Impella RP Flex with SmartAssist, Abiomed’s newest heart pump for people with right heart failure, is the first three-chamber heart pump in the world. We are happy to report that the patient of received treatment for All three patients were taken off of Impella support, and two of them have already been released after regaining cardiac function. Patients received care at Kingwood Medical Center in Kingwood, Texas, and Hackensack University Medical Center/Hackensack Meridian Health in Hackensack, New Jersey.

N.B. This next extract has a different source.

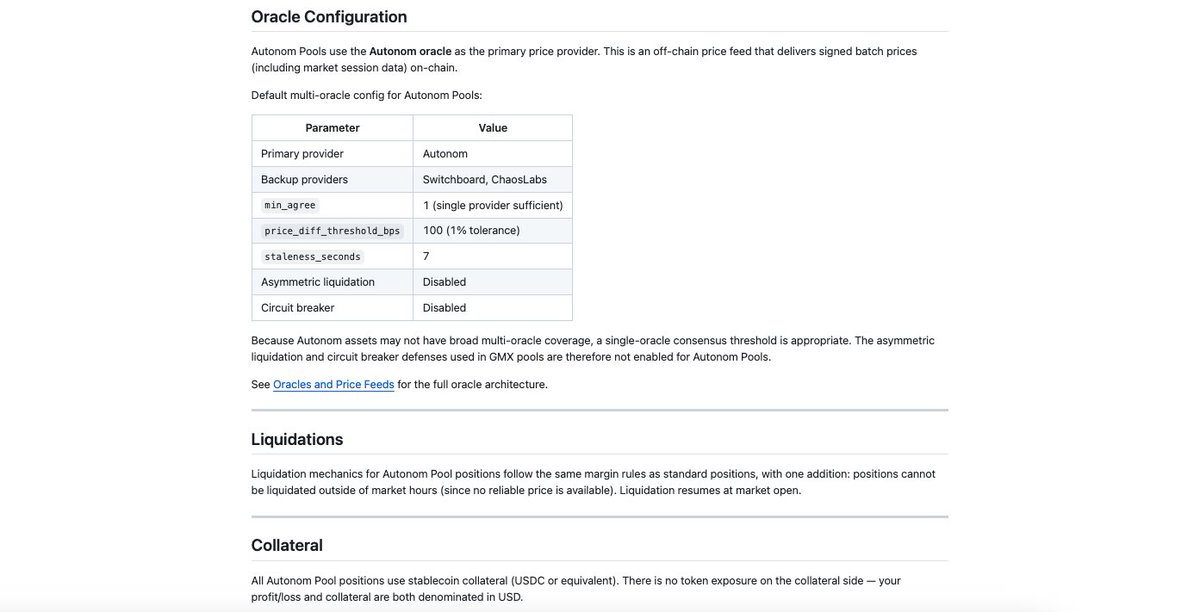1200x612 pixels.
Task: Click the Circuit breaker row label
Action: (x=298, y=308)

The internal jugular vein (IJ) is used to put Impella RP Flex percutaneously, allowing for patient mobility while providing support. A flexible cannula is introduced through an additional support guidewire for simple placement. It was planned. Healthcare practitioners may remotely monitor Impella from any internet-connected device thanks to SmartAssist’s dual-sensor technology and ImpellaConnect, which provide comprehensive metrics to help manage and stop Impella. Additionally, it works well with sodium bicarbonate purge solution, making it easier to regulate patient anticoagulation.
The medical team for the first Impella RP Flex treatment in the world was directed by Cardiac Surgeon Mark Anderson, M.D., Director of Cardiovascular Surgery, Cardiovascular Hospital, Hackensack University Medical Center/Hackensack Meridian Health. Impella RP Flex is a cutting-edge medical device that supports right heart failure patients while allowing for patient movement.

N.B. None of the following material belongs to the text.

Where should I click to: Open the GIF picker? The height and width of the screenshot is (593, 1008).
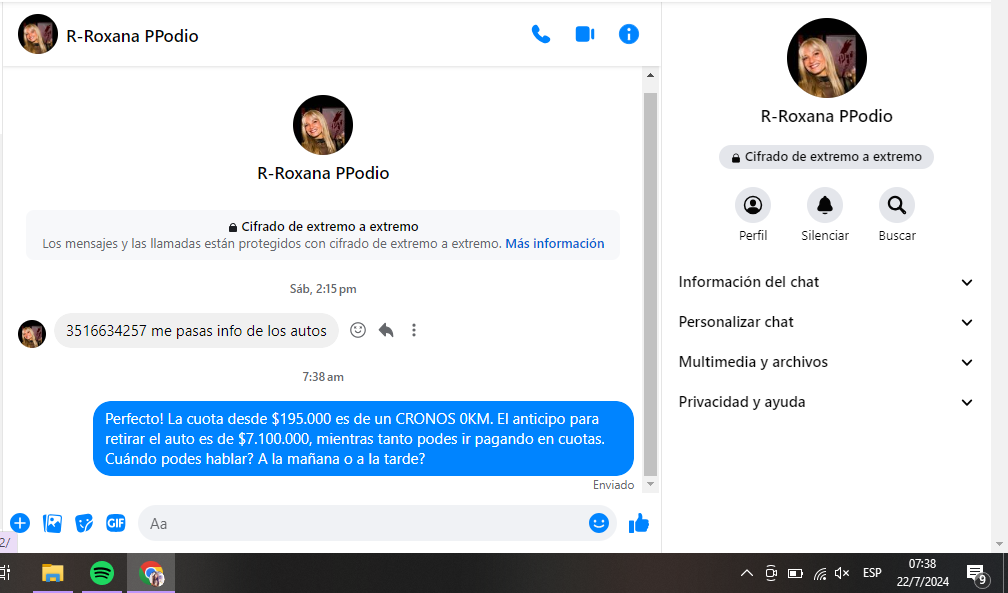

The Impella RP Flex was implanted in a 71-year-old patient having minimally invasive cardiac surgery for valvular disease by Anderson, MD, and colleague Yuriy Dudiy, MD. For five days, Impella RP Flex was used to support this patient as she rested and allowed her heart to heal. A 51-year-old patient who experienced a cardiac arrest and got Impella assistance for four days following valve surgery was Dr. Anderson’s second Impella RP Flex case.
“Early detection and treatment of right ventricular failure is critical. Impella RP Flex will help more patients regain normal heart function,” A 75-year-old patient was placed with Impella RP Flex after thrombectomy for pulmonary embolism. The patient has been on support for 4 days and will be discharged soon.
Robert Salazar, M.D., Interventional Cardiologist and Director of Cardiovascular Studies at Kingwood Medical Center
The most recent Impella RP version is Impella RP Flex. Impella RP was given Premarket Approval (PMA) by the U.S. Food and Drug Administration (FDA) in 2017 Did after first receiving Humanitarian Device Exemption (HDE) status in 2015. The FDA approved Impella RP Flex PMA in October 2022 for the treatment of acute right heart failure for a maximum of 14 days; the first patient started getting care in November 2022.
Furthermore, the FDA accepted and finished an Impella RP post-approval study in October 2022 that enrolled 110 patients at 29 research locations. The study determined the optimal techniques for the quick treatment of right heart failure based on empirical evidence. Patients who received Impella RP support within 48 hours of the onset of cardiogenic shock fared better than those who got right heart failure support later, according to findings published in the Journal of Heart and Lung Transplantation. revealed to be noticeably higher.
In the United States, prominent medical facilities for cardiac rehabilitation have a limited deployment of Impella RP Flex. Patients with a body surface area of 1.5 m2 or more who have acute right heart failure or compromised heart function following LVAD implantation, myocardial infarction, heart transplantation, or open heart surgery can receive temporary support from Impella RP Flex® with SmartAssist® for up to 14 days. Its application in targeted right ventricular assistance has been authorised by the US FDA.